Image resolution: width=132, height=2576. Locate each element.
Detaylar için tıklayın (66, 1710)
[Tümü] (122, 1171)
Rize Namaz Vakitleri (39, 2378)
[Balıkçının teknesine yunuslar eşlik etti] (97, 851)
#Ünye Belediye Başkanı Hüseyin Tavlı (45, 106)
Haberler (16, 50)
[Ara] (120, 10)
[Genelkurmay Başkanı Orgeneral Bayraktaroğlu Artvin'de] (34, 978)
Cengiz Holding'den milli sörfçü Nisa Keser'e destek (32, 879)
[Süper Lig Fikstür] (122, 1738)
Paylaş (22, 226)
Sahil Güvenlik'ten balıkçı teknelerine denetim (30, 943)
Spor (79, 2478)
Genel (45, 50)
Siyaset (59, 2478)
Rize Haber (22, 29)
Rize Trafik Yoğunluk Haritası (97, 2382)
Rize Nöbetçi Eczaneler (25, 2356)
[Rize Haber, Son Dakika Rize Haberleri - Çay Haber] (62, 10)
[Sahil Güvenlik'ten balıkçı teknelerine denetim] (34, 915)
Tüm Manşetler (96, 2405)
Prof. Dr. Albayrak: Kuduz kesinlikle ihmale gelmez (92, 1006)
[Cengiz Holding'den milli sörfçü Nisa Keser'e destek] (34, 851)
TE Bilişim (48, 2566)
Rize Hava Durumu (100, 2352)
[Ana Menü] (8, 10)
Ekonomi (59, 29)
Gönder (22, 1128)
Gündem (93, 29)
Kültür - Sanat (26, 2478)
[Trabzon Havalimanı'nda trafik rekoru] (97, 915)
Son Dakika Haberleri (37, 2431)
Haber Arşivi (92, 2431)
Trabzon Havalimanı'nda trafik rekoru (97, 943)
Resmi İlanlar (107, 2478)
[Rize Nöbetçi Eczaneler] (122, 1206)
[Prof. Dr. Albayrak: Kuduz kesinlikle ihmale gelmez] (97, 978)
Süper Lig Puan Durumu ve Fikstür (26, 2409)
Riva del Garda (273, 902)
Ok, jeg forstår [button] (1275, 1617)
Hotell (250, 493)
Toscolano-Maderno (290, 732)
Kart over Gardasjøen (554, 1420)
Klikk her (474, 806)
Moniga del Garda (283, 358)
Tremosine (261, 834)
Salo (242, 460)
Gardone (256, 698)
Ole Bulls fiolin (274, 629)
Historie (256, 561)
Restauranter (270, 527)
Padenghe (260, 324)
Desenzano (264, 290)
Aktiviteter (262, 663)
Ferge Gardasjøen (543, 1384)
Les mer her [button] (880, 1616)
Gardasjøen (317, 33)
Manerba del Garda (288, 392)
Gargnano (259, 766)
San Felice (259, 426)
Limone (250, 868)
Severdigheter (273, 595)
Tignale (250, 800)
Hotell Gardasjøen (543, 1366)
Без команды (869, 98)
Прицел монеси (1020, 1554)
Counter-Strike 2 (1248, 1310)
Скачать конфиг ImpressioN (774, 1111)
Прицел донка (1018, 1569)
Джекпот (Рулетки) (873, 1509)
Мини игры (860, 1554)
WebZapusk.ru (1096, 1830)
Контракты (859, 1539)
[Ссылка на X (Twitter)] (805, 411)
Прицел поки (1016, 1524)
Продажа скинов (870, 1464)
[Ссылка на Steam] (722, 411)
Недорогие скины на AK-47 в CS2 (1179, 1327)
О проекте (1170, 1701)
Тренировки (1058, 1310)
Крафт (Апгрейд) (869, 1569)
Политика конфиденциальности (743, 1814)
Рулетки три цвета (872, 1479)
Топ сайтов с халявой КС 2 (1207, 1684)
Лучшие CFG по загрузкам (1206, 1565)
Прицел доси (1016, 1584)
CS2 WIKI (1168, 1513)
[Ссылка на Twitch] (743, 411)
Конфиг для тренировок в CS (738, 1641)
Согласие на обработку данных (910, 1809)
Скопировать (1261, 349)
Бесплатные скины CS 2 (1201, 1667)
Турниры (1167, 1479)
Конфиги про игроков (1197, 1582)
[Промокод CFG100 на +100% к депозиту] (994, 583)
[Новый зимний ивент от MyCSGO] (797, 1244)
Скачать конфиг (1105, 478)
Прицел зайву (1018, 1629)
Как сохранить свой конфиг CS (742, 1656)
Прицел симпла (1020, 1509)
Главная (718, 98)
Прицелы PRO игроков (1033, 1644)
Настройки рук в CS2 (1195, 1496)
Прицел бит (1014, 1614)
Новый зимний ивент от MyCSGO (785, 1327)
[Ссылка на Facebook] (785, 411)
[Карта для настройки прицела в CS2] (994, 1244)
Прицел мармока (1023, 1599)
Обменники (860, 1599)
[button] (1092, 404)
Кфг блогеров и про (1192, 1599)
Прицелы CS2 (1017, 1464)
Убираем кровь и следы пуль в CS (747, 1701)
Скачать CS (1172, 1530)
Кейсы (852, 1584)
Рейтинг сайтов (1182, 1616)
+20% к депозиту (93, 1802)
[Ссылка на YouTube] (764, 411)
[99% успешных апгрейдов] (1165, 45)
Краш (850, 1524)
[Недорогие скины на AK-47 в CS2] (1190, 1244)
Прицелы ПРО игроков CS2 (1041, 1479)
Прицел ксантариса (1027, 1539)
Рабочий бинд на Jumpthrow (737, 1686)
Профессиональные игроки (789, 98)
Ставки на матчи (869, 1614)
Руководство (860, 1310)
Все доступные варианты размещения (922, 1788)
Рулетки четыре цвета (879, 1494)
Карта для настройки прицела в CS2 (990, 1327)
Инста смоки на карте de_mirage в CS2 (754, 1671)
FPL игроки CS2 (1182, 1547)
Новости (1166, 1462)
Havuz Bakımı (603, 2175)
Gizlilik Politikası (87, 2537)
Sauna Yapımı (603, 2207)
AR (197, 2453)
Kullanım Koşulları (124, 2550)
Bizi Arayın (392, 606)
◇ ◇ ◇ ◇ ◇
*To do*. Filter the records above and copy every line that contains the word "игроков".

*Answer below*.
Конфиги про игроков (1197, 1582)
Прицелы PRO игроков (1033, 1644)
Прицелы ПРО игроков CS2 (1041, 1479)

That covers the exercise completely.